À l’été 1990, croyant entreprendre le récit de la souveraineté du Québec, Lisée s’embarque dans une galère qui durera presque quatre ans. Le résultat, on le connaît aujourd’hui: 200 heures d’entrevues, plus de 2 000 feuillets de texte ainsi que des tonnes de documents, à faire damner n’importe quel préposé des Archives nationales. «Par contre, remarque son copain Denis Nadeau, ce qu’on ne sait pas, c’est le nombre d’heures consacrées à l’écriture, les week-ends sacrifiés, les amis qu’il n’a pas vus. Ça, personne ne le sait, sauf Catherine, son épouse.»

En effet, à côté de lui, un workaholic se sentirait coupable… de ne pas travailler suffisamment. «Jean-François est un robot, affirme Pierre Tourangeau. Il n’a jamais les bleus.» En fait, l’expression « bourreau de travail » est faible pour décrire un homme qui, au cours de la même semaine, terminait le deuxième tome de son livre tout en préparant un documentaire qu’il avait scénarisé, et qu’il allait lui-même présenter, en plus de participer à sa réalisation.

«Il est déjà venu me porter des bouts du scénario à trois heures du matin», dit Daniel Creusot, réalisateur du documentaire diffusé sur les ondes de Télé-Métropole à la fin du mois de mai. «Après trois nuits sans dormir, on s’habitue», affirmait Lisée quelques jours avant la diffusion, le visage à peine fripé.

«Disons que si tu te sens plus vulnérable ou que tu n’es pas au meilleur de ta forme, il vaut mieux ne pas te tenir avec lui, lance Pierre Duhamel, rédacteur en chef du magazine Affaire Plus et copain de Lisée depuis l’époque de NTR. Même quand il fait du vélo, c’est dans le but de mieux performer au travail. Pour lui, tout n’est que job, job, job. Comme épicurien, j’ai déjà vu mieux.»

Les complices

Tel un ange salvateur, Jean-François Lisée serait donc descendu sur terre afin de remettre la politique québécoise sur la bonne voie. Avec Le Naufrageur, toutefois, il ratisse encore plus large. En effet, en acceptant la thèse du Tricheur, on n’a pas d’autre choix que de reconnaître la complicité de tout un pan de la communauté journalistique canadienne. «Jean-François force les journalistes et toute la profession à s’interroger, croit Paule Beaugrand-Champagne, rédactrice en chef adjointe au magazine L’actualité. Je sais qu’il va passer pour un moralisateur mais il fallait le dire, c’était important.
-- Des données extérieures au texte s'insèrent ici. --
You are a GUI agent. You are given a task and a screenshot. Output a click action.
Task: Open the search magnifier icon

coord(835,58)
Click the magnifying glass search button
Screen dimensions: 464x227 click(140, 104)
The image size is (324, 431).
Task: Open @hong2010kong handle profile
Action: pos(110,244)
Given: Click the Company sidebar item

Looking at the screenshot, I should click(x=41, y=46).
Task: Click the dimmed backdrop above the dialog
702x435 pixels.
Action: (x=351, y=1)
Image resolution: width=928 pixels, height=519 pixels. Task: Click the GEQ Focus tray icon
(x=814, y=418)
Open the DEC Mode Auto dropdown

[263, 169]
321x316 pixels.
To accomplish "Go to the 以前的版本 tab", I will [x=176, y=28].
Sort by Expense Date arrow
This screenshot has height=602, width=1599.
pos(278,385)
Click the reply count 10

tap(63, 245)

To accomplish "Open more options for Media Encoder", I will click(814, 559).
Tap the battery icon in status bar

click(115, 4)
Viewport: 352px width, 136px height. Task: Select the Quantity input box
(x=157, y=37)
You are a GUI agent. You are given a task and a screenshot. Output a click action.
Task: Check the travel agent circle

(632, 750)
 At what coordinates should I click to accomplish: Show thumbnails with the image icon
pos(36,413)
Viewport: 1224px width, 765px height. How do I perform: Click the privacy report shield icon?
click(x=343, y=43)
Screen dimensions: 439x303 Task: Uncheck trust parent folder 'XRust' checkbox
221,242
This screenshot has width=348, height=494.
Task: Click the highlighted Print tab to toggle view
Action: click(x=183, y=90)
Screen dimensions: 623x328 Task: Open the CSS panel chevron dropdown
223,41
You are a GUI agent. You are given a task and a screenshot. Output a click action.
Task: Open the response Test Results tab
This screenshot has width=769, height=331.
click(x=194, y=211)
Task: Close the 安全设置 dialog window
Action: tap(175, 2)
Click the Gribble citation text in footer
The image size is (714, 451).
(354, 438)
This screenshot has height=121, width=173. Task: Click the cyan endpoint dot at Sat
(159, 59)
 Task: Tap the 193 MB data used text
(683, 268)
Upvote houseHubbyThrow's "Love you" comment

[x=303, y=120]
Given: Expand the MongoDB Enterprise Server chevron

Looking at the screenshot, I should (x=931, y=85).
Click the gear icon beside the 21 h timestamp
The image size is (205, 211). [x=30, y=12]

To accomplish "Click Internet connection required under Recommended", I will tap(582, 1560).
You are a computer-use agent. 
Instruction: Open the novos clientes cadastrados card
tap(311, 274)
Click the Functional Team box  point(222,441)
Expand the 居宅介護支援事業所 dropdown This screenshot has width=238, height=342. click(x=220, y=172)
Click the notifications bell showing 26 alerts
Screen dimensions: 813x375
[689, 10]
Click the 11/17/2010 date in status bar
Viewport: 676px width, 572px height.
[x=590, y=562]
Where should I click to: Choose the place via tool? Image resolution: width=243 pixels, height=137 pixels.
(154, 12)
Si les gens de la génération de Jean-François refusent d’être blasés, c’est le signe que notre métier ne mourra pas. C’est encourageant.»

«Lisée a élevé la barre de la méthode journalistique au Québec, croit pour sa part Luc Chartrand, collègue de travail de Lisée. Il a rapproché le travail journalistique du travail savant. Pour ma part, je trouve sain qu’il critique ses collègues, cela montre que nous ne sommes pas une corporation.»

Jean-François Lisée prétend ne pas avoir été surpris de la réaction frileuse et blasée de la presse parlementaire, à la sortie du Tricheur. «Par contre, dit-il, j’ai été déçu. Même les complices de Bourassa se posent plus de questions éthiques que les journalistes. Mais je suis content. Maintenant, c’est clair: on sait qu’il y a des journalistes pour qui le mensonge est acceptable et même nécessaire en démocratie. Si c’est sorti, ça signifie que c’est réversible. Maintenant, on peut soigner.»